NICOSIA // Cyprus, the fifth euro-zone member to seek emergency funding from Europe, may need a bailout of up to 10 billion euros (Dh45.8bn), over half the size of its economy, officials said yesterday.

The small Mediterranean island, whose disproportionately large banking sector is heavily exposed to debt-crippled Greece, said late on Monday it was formally applying for help from the EU's firewall funds.

That means more than a quarter of the 17 euro-zone members are now in the bloc's emergency ward, where Cyprus has joined Greece, Ireland, Portugal and Spain.

Cyprus has just four days to meet a deadline to raise at least 1.8bn euros - about 10 per cent of its 17.3bn euro GDP — to recapitalise Cyprus Popular Bank, its second-biggest lender.

The bank posted a record loss last year after taking a 76 per cent writedown on its Greek government bond holdings.

President Demetris Christofias, the EU's only communist leader, has been criticised by opposition parties for leaving the inevitable bailout request until the 11th hour. On July 1, Cyprus takes over the EU's rotating presidency from Denmark.

"It's a tragic coincidence," Cyprus's parliamentary speaker, Yiannakis Omirou, told state radio.

With a general election due next February, Mr Christofias has been deeply reluctant to seek EU aid, fearing Brussels would demand unpopular austerity measures like those foisted on Greece, Ireland and Portugal.

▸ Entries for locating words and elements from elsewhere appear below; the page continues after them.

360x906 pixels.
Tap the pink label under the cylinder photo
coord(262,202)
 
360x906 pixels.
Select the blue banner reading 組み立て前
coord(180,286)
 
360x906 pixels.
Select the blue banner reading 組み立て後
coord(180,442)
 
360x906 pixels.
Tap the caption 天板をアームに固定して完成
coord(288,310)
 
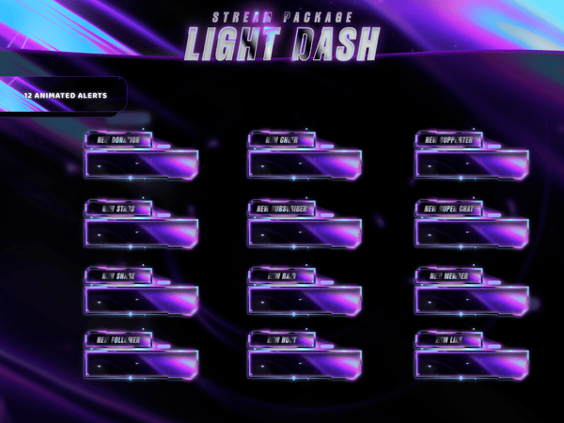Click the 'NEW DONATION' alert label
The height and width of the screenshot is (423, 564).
118,140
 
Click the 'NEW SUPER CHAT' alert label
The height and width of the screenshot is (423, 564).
448,208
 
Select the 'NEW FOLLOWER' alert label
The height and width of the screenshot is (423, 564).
118,338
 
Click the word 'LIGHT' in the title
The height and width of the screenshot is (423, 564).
234,43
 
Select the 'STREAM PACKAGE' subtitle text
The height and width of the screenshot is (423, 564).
282,17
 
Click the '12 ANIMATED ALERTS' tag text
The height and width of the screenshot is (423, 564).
66,96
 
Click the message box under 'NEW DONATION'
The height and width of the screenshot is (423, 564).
141,164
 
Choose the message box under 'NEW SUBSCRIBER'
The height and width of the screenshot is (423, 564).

Educated in Soviet-era Moscow, he has repeatedly pledged any belt-tightening would not come at the expense of workers' salaries or benefits. His opponents accuse him of "reckless populism and ineptitude", while independent economists say Cyprus needs to slash spending on its "overpaid and overstaffed" civil service.

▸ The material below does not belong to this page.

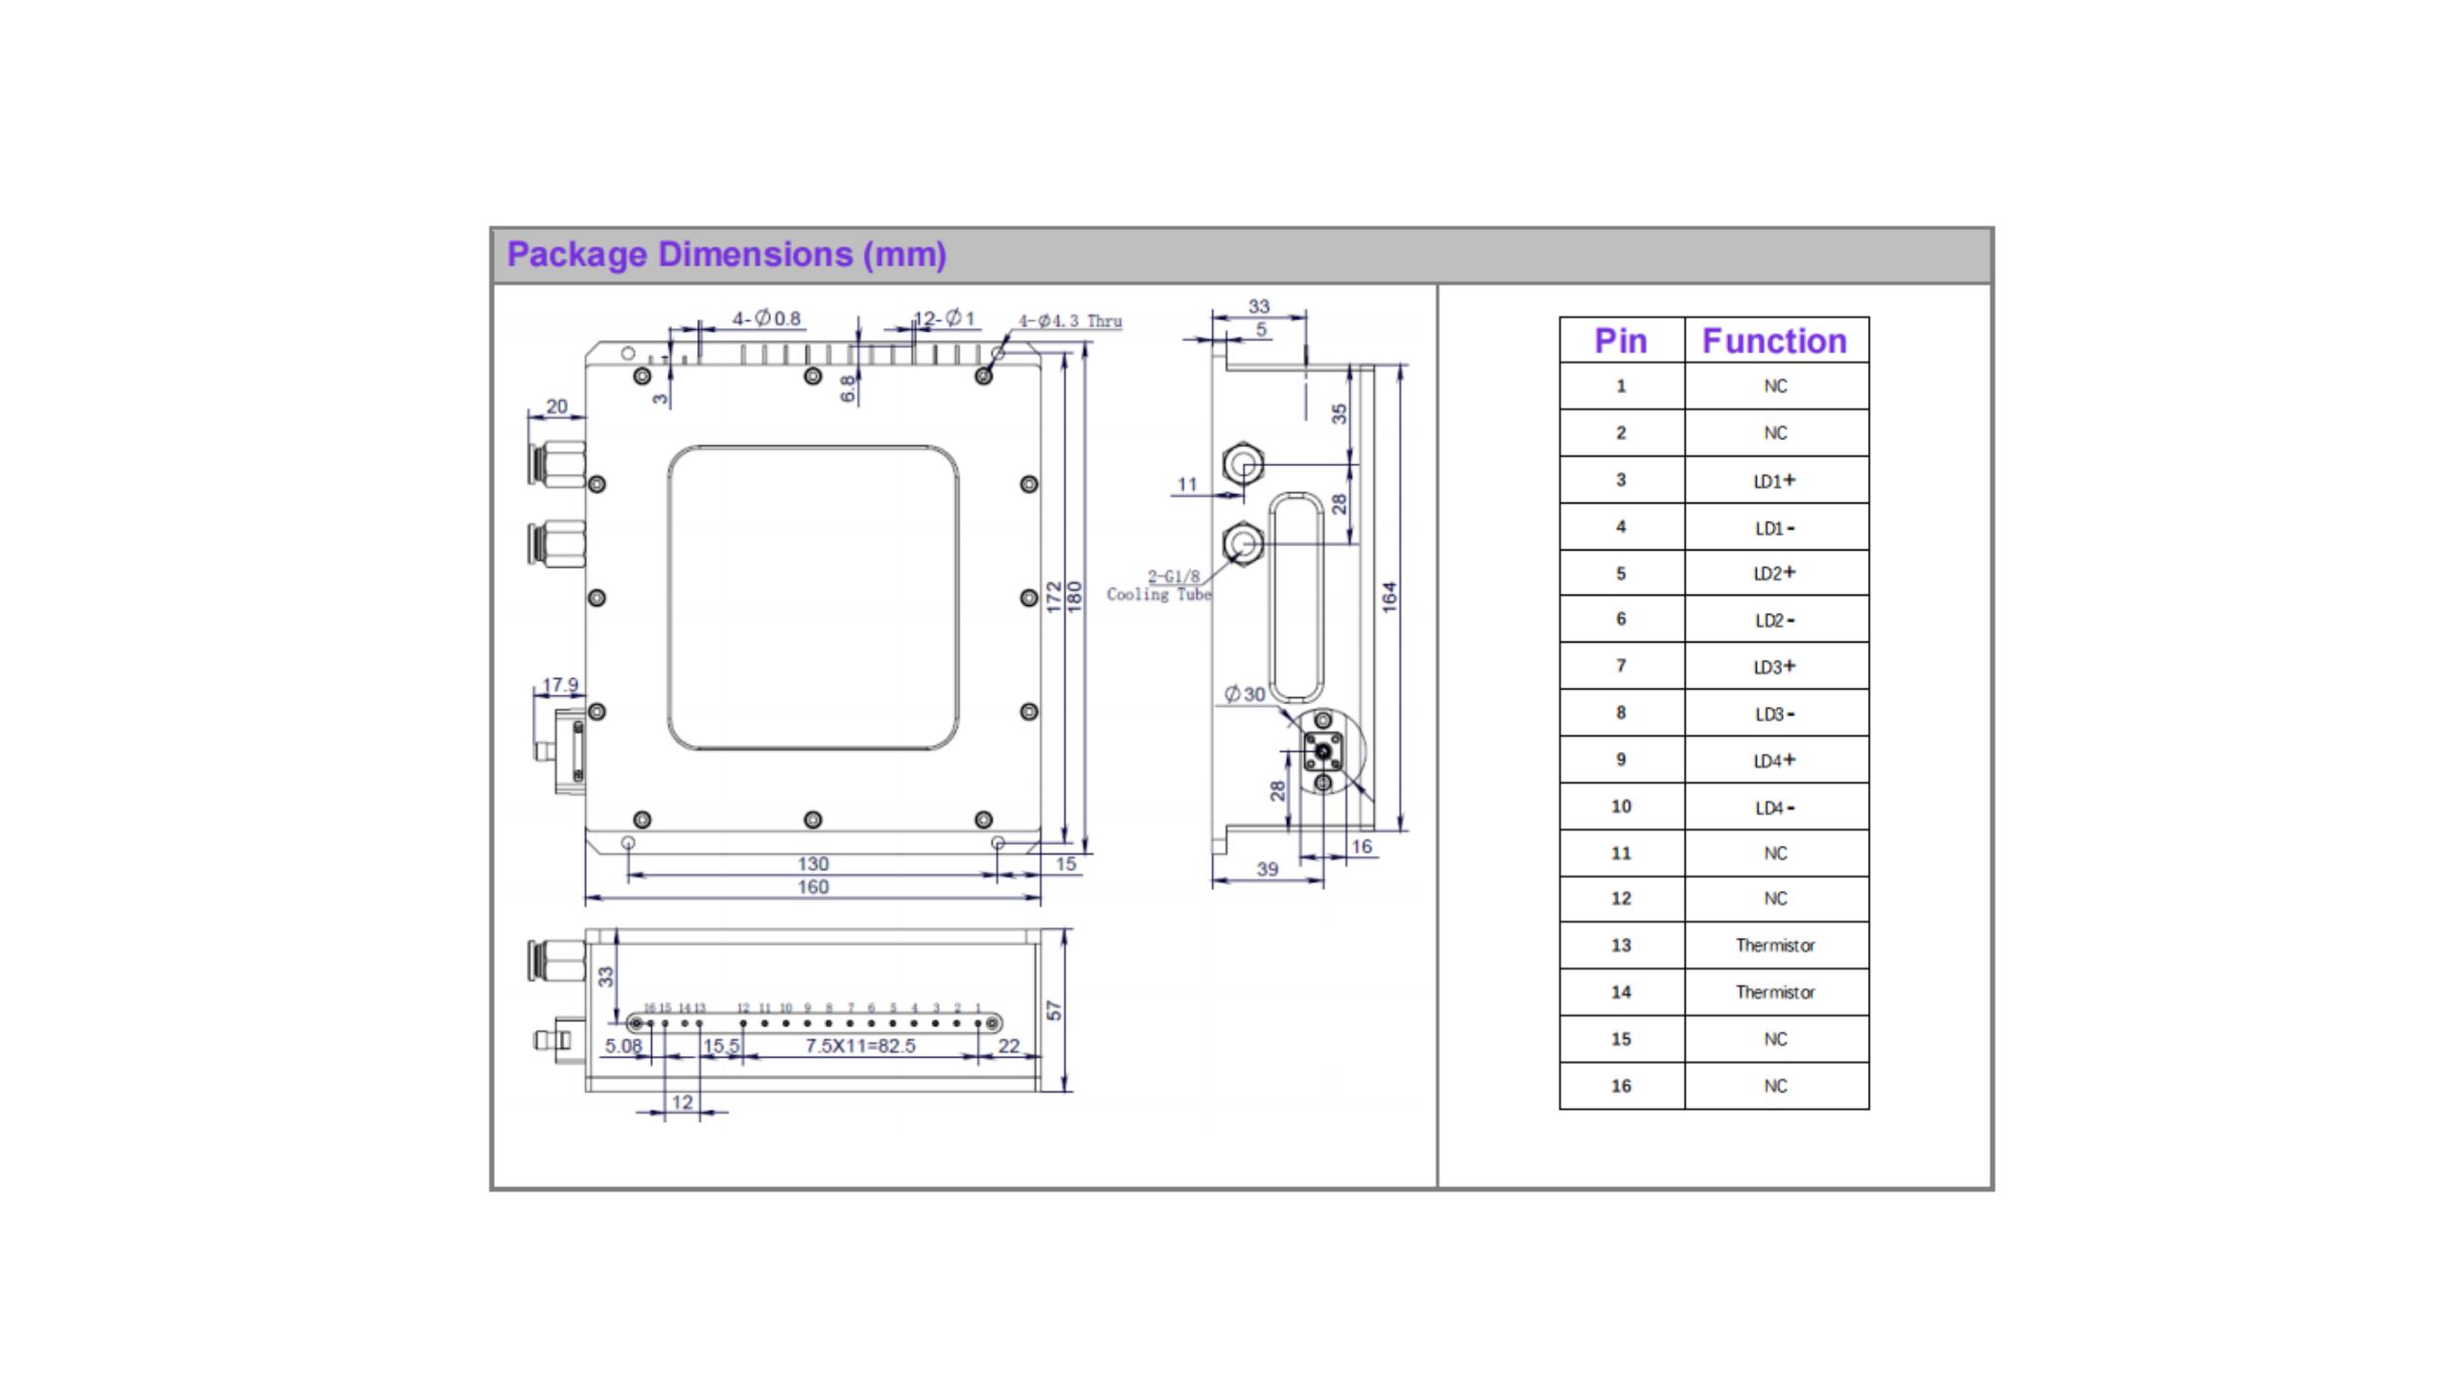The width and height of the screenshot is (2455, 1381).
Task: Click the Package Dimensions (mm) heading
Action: [x=726, y=254]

Rather than going cap-in-hand to Europe, Mr Christofias's government has tried - and is still trying — to secure bilateral loans from Russia or China. These would come with no demands for structural reforms but would, his critics say, have other undefined strings attached and rankle Cyprus's EU partners.

"Being viewed as Russia's satellite is a very high price to pay for avoiding unpopular [austerity] measures," a Cyprus Mail editorial said on Sunday.

The Cyprus government has not disclosed how much it will ask from Europe. But the finance minister, Vassos Shiarly, suggested his country, in addition to requesting aid to shore up its banking sector, would seek enough money to help with is budget deficit.

Cypriot newspapers said the amount could be anything up to 10bn euros - a figure unnamed European officials told Reuters was being considered in Brussels.

That sum would not affect the EU's economy, nor strain the bloc's emergency funds.

Cyprus has a population of just under a million and its economy is the third smallest in the euro zone after Malta and Estonia, accounting for just 0.2 per cent of the zone's GDP.

Spain, by contrast, is looking for 100bn euros to rescue its banks while Ireland secured an 85bn euro bailout in November 2010.

But a Cyprus bailout, however small, would deal another blow to the euro zone's credibility, while 10bn euros would be huge bill for the island.

Cyprus is particularly keen to safeguard its highly attractive 10 per cent corporate tax rate that underpins its large and lucrative services sector and has served as a magnet for thousands of foreign companies.

Moscow provided Cyprus with a 2.5bn euro loan last year and has a keen interest in maintaining the island as low-tax offshore financial centre for Russian businesses, who use it as a low-tax base to reinvest in Russia.